The fields look like this:
\[\vec{E} = \frac{\mu_0 p_0 \omega^2}{4\pi} \frac{\sin\theta}{r} \cos[\omega(t - r/c)]\hat{\theta}\] \[\vec{B} = \nabla \times \vec{A} = \frac{\mu_0 p_0 \omega^2}{4\pi c} \frac{\sin\theta}{r} \cos[\omega(t - r/c)]\hat{\phi}\]If you integrate intensity over the sphere you get the time-averaged total power radiated:
\[<P> = \frac{\mu_0 p_0^2 \omega^4}{12 \pi^2 c}\]For magnetic dipoles it’s remarkably similar:
\[<P> = \frac{\mu_0 m_0^2 \omega^4}{12 \pi^2 c^3}\]where \(m_0\) is the amplitude of the magnetic dipole moment oscillating at \(\omega\) rather than the amplitude of the electric dipole oscillation oscillating at \(\omega\).
The important thing about the polarization of the waves is that no matter where you’re looking, the polarization (the e-field) will be in line with the projection of the axis of the dipole. And the amplitude of the radiation is proportional to the projection of that dipole onto a plane that’s perpendicular to the propagation direction.
Radiation from a point charge
Radiation from a point charge is less prevalent in common applications, but very common in astrophysics. Also, if you know the radiation from a point charge, you can integrate any distribution of charges to get the radiation.
Here’s the total power:
\[P = \frac{\mu_0 q^2 a^2}{6\pi c}\]where \(a\) is the magnitude of the acceleration of the charge. The angular structure of the radiation looks again like a donut, with no radiation along the direction of the acceleration. (See Griffiths figure on page 484, Figure 11.11)
Here’s what the formula for intensity as a function of angle looks like:
\[\vec{S}_{rad} = \frac{1}{\mu_0 c} \left(\frac{\mu_0 q}{4\pi\mathscr{r}} \right)^2\left[a^2 - (\hat{\mathscr{r}}\cdot\vec{a})^2\right]\hat{\mathscr{r}} = \frac{\mu_0q^2 a^2}{16\pi^2 c}\left(\frac{\sin^2\theta}{\mathscr{r}^2}\right)\hat{\mathscr{r}}\]where \(\theta\) is the angle between \(\hat{\mathscr{r}}\) and \(\vec{a}\) (so it’s the angle between your line of site to the particle and the acceleration of the particle). So there’s the donut (punchline #2). If the particle is coming toward you, you’ll see nothing, because that angle is zero.
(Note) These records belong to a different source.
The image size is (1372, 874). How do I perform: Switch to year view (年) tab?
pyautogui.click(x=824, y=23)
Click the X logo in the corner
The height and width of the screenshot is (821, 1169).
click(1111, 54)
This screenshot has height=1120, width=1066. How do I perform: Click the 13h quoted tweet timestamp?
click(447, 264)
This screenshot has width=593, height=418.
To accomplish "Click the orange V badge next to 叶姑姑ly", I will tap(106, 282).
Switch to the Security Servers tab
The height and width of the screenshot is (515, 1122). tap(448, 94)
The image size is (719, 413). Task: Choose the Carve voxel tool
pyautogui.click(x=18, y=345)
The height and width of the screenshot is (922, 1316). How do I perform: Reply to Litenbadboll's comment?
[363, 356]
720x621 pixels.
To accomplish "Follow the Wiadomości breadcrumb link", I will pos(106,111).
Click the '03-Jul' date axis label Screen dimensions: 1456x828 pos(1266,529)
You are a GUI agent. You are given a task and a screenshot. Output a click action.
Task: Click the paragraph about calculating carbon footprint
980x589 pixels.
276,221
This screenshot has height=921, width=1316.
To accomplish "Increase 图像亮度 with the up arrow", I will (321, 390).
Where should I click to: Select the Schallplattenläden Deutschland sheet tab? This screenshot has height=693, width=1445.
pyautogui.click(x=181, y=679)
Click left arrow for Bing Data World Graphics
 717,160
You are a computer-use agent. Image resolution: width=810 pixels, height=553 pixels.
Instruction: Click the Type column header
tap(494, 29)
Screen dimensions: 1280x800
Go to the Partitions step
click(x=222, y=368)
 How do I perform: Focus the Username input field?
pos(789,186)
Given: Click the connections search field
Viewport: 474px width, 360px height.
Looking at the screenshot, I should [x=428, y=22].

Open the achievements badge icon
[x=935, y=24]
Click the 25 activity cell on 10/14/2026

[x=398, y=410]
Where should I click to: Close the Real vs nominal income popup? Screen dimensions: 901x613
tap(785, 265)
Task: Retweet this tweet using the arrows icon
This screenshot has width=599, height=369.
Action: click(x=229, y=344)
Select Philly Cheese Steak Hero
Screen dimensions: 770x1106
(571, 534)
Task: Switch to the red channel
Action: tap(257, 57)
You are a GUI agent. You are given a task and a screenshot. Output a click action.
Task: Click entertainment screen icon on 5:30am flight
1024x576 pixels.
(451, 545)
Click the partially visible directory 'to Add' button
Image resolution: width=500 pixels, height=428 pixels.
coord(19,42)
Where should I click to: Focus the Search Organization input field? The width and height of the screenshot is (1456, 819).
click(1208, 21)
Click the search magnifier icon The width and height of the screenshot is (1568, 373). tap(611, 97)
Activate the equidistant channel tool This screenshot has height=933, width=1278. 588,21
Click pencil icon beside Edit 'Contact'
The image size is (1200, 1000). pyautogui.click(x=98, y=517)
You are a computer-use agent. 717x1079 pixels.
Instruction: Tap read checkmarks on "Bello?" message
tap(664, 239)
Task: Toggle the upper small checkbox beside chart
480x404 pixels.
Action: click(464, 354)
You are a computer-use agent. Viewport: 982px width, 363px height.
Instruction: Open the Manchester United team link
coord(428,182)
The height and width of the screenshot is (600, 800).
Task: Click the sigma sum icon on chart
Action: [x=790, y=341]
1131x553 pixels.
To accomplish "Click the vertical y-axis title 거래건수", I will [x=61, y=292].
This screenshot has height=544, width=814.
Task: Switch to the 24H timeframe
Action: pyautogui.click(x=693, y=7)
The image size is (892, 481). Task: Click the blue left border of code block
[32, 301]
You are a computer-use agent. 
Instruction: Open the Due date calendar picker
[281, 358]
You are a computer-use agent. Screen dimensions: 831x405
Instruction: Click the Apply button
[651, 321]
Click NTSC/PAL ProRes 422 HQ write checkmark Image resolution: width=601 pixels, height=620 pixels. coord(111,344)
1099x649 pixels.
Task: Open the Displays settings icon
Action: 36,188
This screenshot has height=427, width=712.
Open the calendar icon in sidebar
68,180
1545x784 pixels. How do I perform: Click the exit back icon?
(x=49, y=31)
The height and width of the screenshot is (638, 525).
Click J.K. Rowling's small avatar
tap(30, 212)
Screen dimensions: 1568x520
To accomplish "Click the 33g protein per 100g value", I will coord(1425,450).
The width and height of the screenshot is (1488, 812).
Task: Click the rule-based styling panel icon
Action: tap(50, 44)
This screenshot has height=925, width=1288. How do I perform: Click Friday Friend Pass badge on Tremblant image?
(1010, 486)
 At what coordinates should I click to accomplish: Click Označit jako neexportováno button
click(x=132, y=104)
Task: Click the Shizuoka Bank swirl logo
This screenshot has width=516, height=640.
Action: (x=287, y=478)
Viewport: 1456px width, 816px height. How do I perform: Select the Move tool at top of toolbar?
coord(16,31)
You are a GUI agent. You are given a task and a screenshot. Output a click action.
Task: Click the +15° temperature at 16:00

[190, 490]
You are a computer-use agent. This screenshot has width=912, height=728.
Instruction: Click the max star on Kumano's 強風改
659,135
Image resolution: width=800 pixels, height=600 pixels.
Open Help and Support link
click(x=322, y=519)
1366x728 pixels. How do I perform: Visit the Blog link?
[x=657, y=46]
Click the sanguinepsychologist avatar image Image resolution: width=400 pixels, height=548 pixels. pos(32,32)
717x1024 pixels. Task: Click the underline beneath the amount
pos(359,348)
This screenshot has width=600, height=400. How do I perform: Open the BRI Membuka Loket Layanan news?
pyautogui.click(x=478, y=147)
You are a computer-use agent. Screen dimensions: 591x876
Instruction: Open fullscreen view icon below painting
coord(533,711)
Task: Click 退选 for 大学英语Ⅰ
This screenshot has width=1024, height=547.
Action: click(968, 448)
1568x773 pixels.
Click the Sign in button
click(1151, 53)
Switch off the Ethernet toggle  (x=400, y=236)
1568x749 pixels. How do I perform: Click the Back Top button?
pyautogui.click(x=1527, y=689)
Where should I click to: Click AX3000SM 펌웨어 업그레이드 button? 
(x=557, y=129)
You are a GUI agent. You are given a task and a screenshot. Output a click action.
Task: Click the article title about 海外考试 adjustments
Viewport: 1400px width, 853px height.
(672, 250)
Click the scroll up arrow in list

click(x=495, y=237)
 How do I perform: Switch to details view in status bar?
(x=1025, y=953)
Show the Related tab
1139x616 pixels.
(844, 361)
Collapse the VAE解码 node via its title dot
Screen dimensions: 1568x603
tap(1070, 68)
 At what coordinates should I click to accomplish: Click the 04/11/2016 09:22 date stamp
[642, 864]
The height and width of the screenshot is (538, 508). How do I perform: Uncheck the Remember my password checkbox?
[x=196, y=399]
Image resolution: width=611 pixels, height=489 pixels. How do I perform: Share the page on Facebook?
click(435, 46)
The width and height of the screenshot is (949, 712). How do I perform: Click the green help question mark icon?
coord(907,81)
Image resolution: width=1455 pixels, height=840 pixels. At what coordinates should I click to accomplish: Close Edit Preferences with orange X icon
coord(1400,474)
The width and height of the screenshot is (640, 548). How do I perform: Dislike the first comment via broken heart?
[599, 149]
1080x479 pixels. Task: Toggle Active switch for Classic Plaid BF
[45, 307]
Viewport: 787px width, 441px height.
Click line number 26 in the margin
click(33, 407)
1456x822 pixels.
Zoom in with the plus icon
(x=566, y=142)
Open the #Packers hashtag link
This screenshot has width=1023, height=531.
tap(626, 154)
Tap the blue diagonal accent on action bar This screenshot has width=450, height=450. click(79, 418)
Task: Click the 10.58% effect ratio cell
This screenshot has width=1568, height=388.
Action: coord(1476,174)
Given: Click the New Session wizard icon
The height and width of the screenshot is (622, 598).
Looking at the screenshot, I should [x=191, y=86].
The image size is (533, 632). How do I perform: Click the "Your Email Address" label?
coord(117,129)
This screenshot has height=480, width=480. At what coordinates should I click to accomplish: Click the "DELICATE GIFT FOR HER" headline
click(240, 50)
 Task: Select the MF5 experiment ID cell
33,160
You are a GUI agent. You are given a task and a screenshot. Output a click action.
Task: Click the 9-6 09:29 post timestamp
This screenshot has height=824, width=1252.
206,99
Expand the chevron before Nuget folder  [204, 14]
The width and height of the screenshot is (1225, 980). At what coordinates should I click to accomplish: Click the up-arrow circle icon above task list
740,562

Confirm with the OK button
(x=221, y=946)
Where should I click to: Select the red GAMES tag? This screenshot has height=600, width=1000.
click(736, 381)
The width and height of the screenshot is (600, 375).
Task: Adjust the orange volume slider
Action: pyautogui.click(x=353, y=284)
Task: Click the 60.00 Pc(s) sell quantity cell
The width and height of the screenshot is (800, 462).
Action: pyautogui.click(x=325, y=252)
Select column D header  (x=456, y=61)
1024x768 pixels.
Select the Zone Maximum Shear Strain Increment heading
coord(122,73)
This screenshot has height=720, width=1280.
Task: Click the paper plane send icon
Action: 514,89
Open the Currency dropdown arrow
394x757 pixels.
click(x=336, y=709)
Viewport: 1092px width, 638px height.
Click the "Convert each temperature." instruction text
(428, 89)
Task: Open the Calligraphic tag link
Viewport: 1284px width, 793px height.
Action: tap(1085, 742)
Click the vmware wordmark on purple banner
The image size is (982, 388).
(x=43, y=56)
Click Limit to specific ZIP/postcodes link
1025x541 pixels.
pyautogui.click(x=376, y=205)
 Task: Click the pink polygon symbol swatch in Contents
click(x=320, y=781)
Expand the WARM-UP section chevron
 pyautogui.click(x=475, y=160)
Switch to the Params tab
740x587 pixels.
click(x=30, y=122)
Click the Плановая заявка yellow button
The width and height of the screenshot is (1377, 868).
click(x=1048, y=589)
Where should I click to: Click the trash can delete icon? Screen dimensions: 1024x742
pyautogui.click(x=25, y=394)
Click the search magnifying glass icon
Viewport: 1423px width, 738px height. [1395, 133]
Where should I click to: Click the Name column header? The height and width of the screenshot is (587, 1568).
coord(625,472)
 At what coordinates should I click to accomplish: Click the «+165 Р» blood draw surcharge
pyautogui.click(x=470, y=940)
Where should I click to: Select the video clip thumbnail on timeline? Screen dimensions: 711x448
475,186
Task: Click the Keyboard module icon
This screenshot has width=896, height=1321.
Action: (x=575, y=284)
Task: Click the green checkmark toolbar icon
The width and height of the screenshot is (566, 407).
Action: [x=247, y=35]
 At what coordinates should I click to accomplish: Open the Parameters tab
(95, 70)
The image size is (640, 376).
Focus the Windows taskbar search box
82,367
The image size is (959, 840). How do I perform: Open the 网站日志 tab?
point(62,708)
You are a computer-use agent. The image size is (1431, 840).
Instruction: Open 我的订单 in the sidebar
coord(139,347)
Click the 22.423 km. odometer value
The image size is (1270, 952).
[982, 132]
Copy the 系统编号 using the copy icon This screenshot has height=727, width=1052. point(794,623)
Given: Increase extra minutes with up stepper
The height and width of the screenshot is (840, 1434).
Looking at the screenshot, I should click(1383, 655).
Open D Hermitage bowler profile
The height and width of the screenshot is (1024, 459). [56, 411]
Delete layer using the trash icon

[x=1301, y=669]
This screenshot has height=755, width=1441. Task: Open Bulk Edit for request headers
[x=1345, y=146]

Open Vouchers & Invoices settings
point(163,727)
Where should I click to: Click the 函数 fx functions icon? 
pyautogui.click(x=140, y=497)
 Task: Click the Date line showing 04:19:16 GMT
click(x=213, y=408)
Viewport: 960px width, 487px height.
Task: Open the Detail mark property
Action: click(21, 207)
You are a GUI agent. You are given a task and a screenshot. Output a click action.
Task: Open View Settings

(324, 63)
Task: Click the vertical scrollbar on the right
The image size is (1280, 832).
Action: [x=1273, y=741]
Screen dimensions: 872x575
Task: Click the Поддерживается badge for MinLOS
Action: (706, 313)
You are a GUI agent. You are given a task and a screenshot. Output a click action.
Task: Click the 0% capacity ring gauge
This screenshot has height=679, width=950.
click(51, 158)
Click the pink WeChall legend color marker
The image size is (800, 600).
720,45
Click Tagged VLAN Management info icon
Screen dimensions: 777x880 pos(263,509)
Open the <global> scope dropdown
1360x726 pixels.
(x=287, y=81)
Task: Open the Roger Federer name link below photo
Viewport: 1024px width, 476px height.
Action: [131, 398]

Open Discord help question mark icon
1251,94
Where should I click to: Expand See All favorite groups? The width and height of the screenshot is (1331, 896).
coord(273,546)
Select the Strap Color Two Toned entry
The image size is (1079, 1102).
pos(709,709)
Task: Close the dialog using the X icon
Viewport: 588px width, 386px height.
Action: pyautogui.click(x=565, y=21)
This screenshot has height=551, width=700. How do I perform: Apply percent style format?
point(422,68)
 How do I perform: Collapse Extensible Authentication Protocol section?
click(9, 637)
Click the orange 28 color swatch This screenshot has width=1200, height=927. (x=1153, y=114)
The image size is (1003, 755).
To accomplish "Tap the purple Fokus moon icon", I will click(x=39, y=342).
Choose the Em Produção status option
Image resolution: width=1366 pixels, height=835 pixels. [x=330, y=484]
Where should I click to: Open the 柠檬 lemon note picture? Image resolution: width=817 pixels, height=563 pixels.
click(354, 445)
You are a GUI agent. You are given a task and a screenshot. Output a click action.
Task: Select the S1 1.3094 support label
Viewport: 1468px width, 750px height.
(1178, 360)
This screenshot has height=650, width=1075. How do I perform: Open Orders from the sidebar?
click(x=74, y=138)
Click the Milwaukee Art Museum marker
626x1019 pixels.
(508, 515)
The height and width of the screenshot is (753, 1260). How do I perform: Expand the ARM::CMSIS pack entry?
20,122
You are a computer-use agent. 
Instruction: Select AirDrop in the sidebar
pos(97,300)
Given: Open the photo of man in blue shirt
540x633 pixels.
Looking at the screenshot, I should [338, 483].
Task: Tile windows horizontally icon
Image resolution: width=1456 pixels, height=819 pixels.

If you don’t assume velocity is zero, then you get a more interesting formula for power.
\[P = \frac{\mu_0 q^2 \gamma^6}{6\pi c}\left(a^2 - \Bigg|\frac{\vec{v}\times\vec{a}}{c}\Bigg|^2\right)\]where \(\gamma = \frac{1}{\sqrt{1 - (v/c)^2}}\)
Notice that the factor of gamma means that the power increases enormously as the velocity approaches the speed of light.